Photo: whatleydude @ flickr.com
Non tutti concordano sull’idea che i processi partecipativi conducano a migliori decisioni pubbliche. Certamente essi consentono al decisore l’accesso alla straordinaria ricchezza di informazioni ed esperienza viva accumulata dai cittadini: questo è il vantaggio, e non è poco. Ma ci sono anche due svantaggi.

  • questa informazione non è organizzata. Non è solo questione di linguaggi: persone diverse hanno esperienze diverse, e vedono le cose in modo diverso. Se chiedete a qualcuno un parere sulla pedonalizzazione di una strada del centro città, per esempio, riceverete una risposta completamente diversa a seconda non solo del suo ruolo rispetto al provvedimento (abita in quella strada? O ci lavora?), ma anche del suo sistema di valori, del suo stile di vita e della sua personalità. Un ciclista appassionato, o semplicemente una persona fisicamente in forma, tenderà a vedere i vantaggi della pedonalizzazione, mentre una persona più pigra ne vedrà più gli svantaggi. Dipende da chi si incontra! La partecipazione dei cittadini (quando i partecipanti non sono molti, cioè quasi sempre) introduce un elemento di casualità nella procedura decisionale – e questo è un problema per i decisori pubblici, che devono potere giustificare le loro scelte.
  • la discussione può diventare faticosa. Discutere è una tecnica, e non tutti la padroneggiano allo stesso modo. I decisori pubblici sì, perché è parte del loro lavoro; i cittadini non sempre. Alcuni sono aggressivi o logorroici; altri fanno riferimento a valori o informazioni non accettati da tutti (“inutile pedonalizzare, tanto il mondo finirà fra otto mesi, l’ha detto Nostradamus!”). Alcuni possono tentare la mossa retorica di delegittimare il processo se non ottengono quello che vogliono (“Inutile chiamare i cittadini se poi non li stai a sentire!”). Stili diversi di discussione possono impedirne la convergenza tanto quanto posizioni diverse.

Io sono convinto che questi problemi siano superabili a costi molto bassi – e l’ho scritto in Wikicrazia.

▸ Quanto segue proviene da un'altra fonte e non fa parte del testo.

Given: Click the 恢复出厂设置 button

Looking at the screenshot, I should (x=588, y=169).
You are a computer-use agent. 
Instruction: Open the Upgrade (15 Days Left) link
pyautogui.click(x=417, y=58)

A una condizione: che i cittadini partecipanti siano reclutati da una comunità di persone orientata alla governance collaborativa. Preferibilmente da una comunità online. Infatti:

  • i membri di queste comunità si validano a vicenda in modo ricorsivo (come fa Pagerank con le pagine web). Una persona che esprime posizioni sagge e condivise conquisterà reputazione e autorevolezza. Se la comunità è online queste persone si vedono molto bene dall’accumulo di commenti, condivisioni, likes, retweets, +1, qualunque sia la moneta reputazionale di quella comunità. “Pescare” dalle comunità aperte le persone più apprezzate riduce la casualità della partecipazione.
  • la comunità socializza alla discussione costruttiva. Se la comunità è gestita bene, i trolls vengono isolati. Le persone sensate e rispettose discutono tra loro, ricompensando ogni contributo saggio con la moneta reputazionale citata prima. Anche questo è più semplice online, dove le tecnologie di interazione non consentono a nessuno di impossessarsi della parola e tenerla, o gridare, o interrompere. I membri più stimati di queste comunità sono di solito persone con cui discutere è utile, e perfino piacevole anche se non si è d’accordo con le loro posizioni.

E siccome ne sono convinto, sto per tentare un esperimento senza rete: convocare, con status di esperti, alcuni membri della comunità di Edgeryders per farli discutere con gli accademici e i funzionari delle istituzioni europee (se ti interessa partecipare, informazioni qui). Arricchiranno la discussione senza aumentarne l’entropia?